■ WORK REQUEST
Working through the data below, reproduce word for word the line with "How do I perform: Click" and every line after it, both ends included, and omit the pictures.

■ TASK INPUT
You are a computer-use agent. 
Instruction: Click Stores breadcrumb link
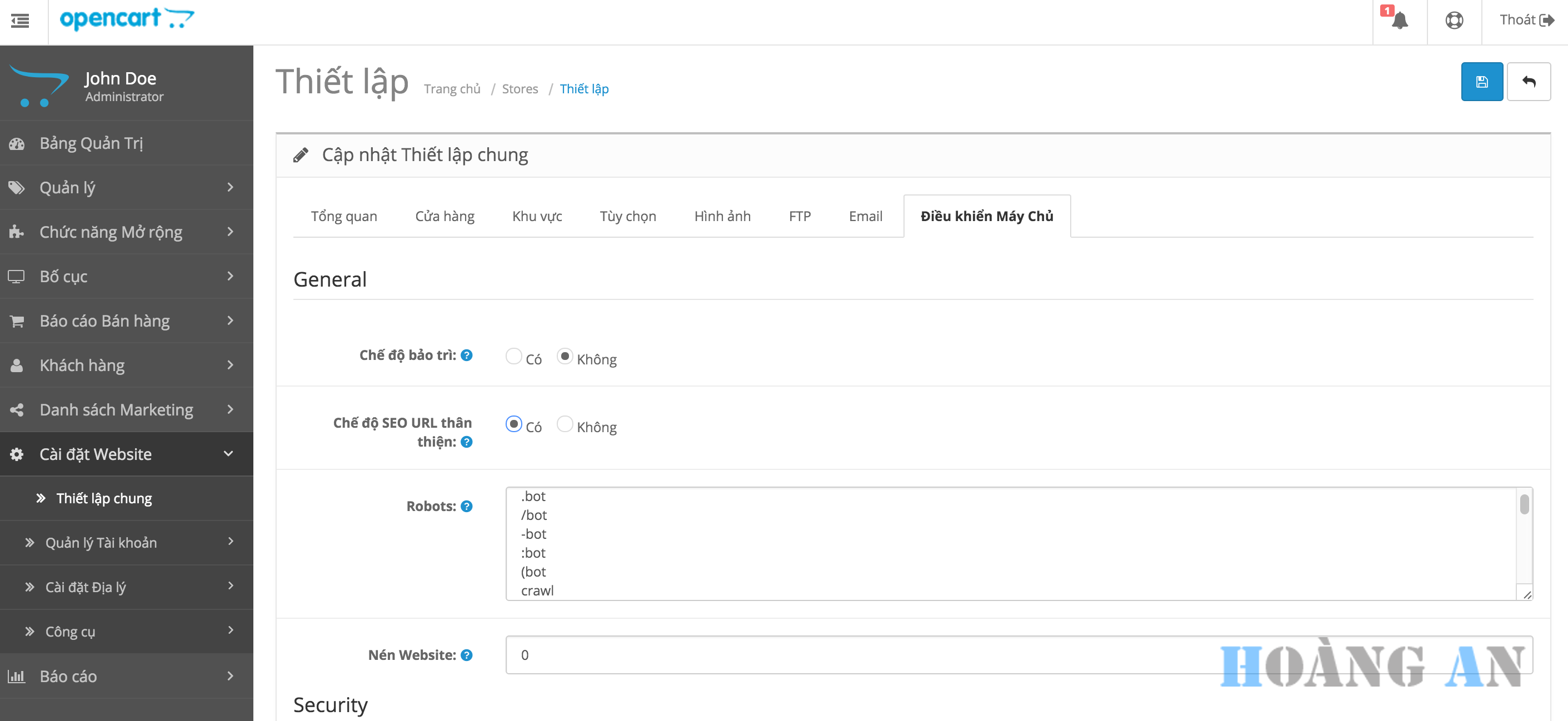[x=521, y=88]
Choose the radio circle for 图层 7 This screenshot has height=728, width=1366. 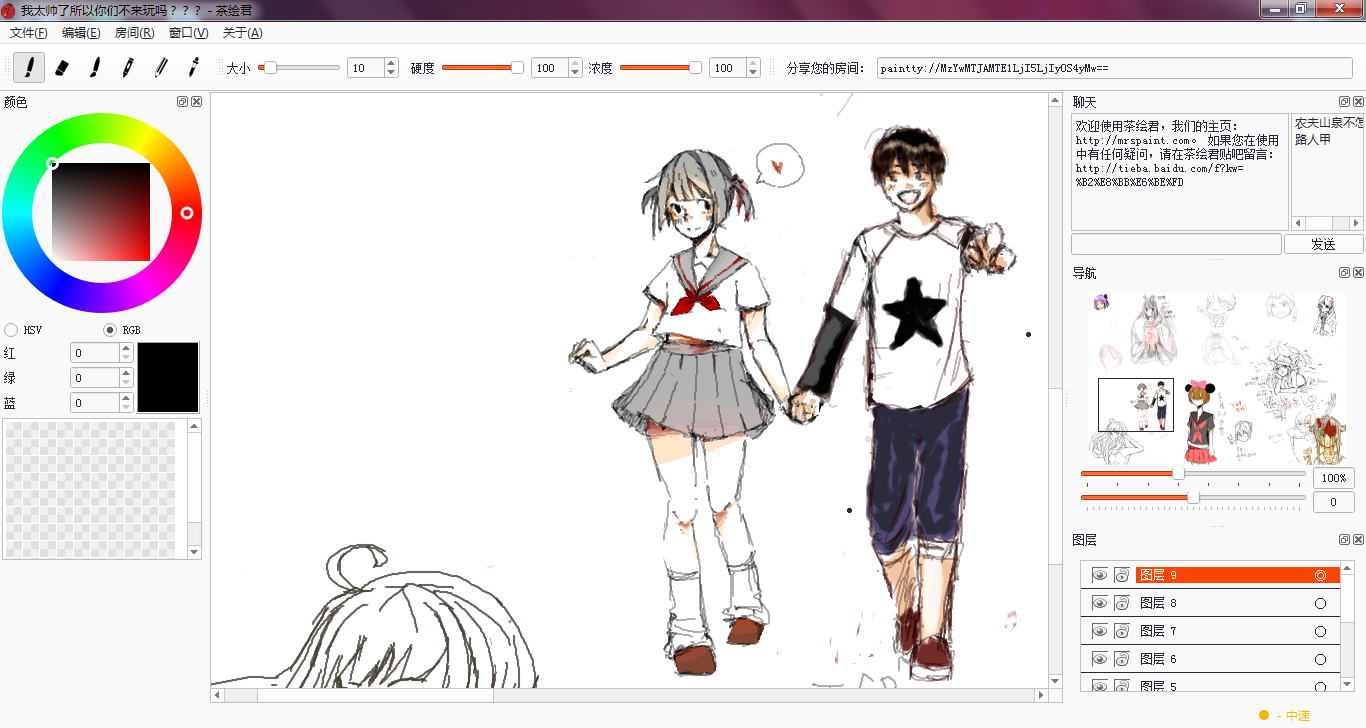1320,631
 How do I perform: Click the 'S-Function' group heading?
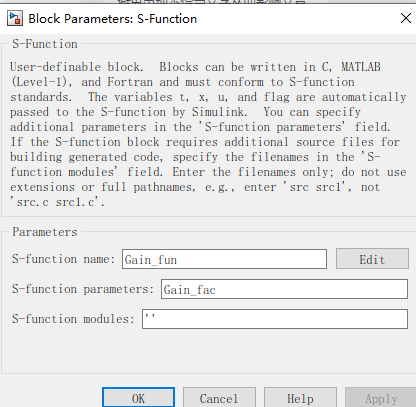(x=45, y=44)
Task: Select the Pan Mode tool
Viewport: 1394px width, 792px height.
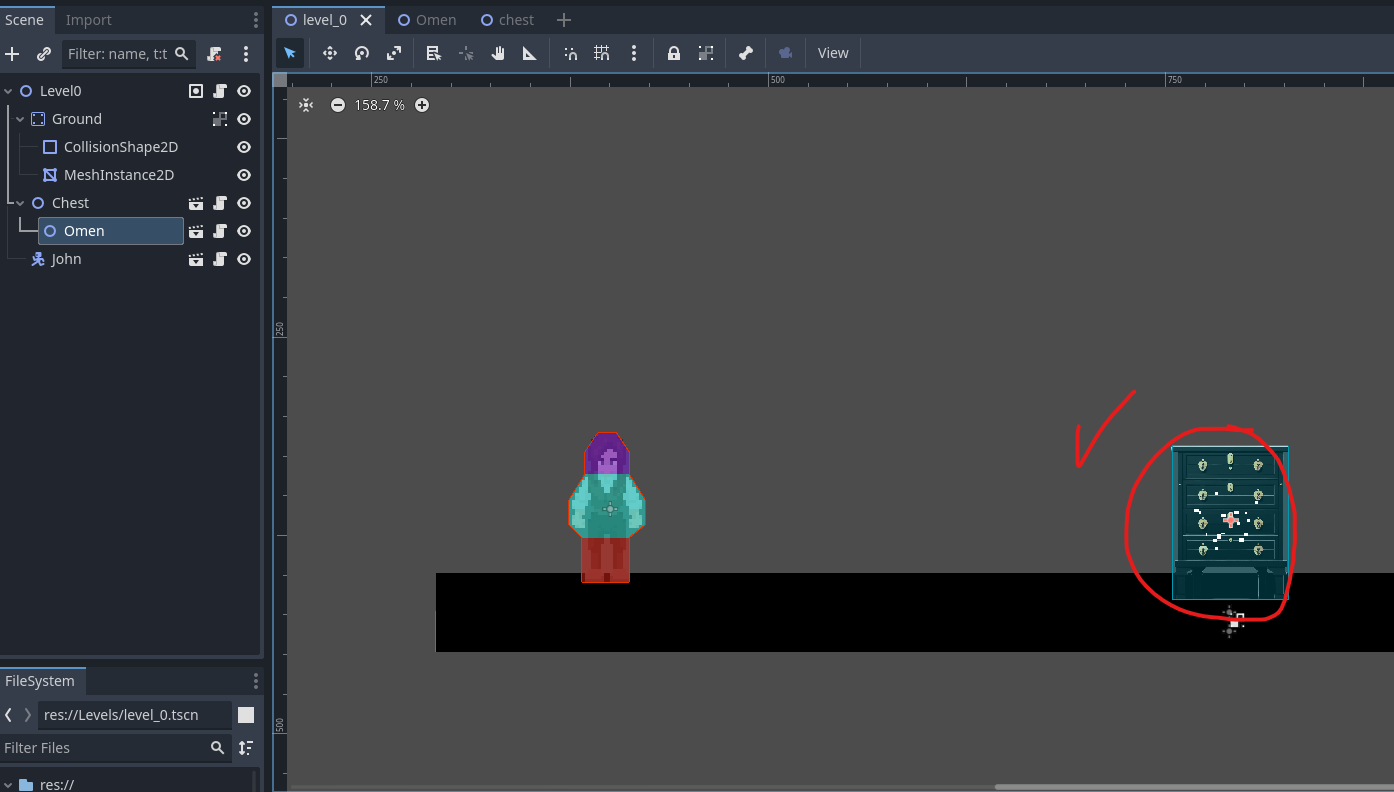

■ ANSWER TO THIS TASK
 How do I perform: Click the 'S-Function' group heading?
(x=45, y=44)
Task: Select the Pan Mode tool
Viewport: 1394px width, 792px height.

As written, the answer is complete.